Aim of the task | Every record below needs to be set down exactly. Pictures do not belong in the copy.

Dataset items

- Opening Delimiter -

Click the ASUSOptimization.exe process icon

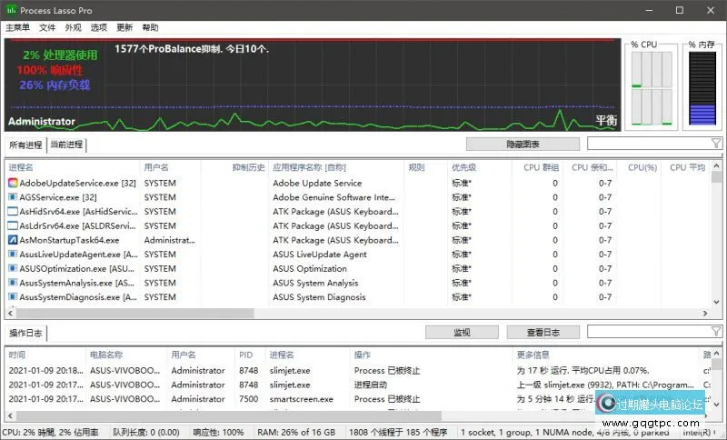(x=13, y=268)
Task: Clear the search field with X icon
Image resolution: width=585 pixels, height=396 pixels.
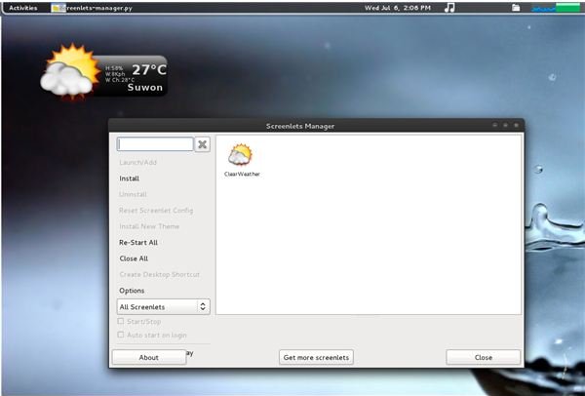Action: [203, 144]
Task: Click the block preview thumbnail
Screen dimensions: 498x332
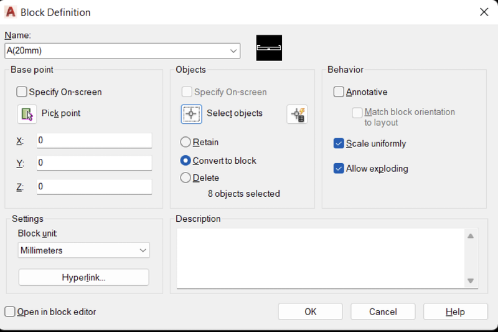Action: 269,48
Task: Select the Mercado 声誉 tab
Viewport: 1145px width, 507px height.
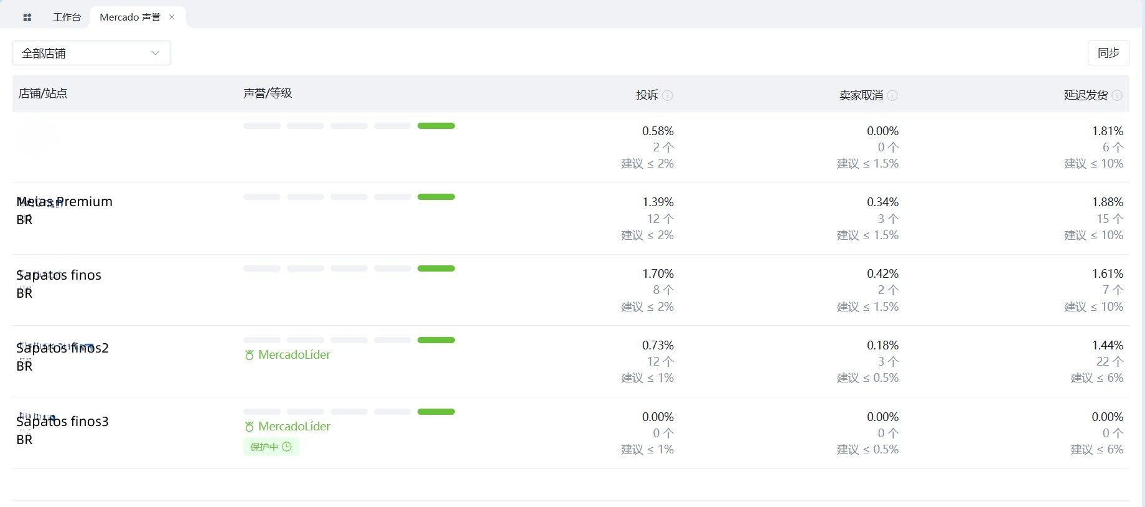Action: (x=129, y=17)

- Closing Delimiter -

Solution to this exercise |
Click the ASUSOptimization.exe process icon

(x=13, y=268)
Task: Clear the search field with X icon
Image resolution: width=585 pixels, height=396 pixels.
Action: [203, 144]
Task: Click the block preview thumbnail
Screen dimensions: 498x332
Action: 269,48
Task: Select the Mercado 声誉 tab
Viewport: 1145px width, 507px height.
Action: (x=129, y=17)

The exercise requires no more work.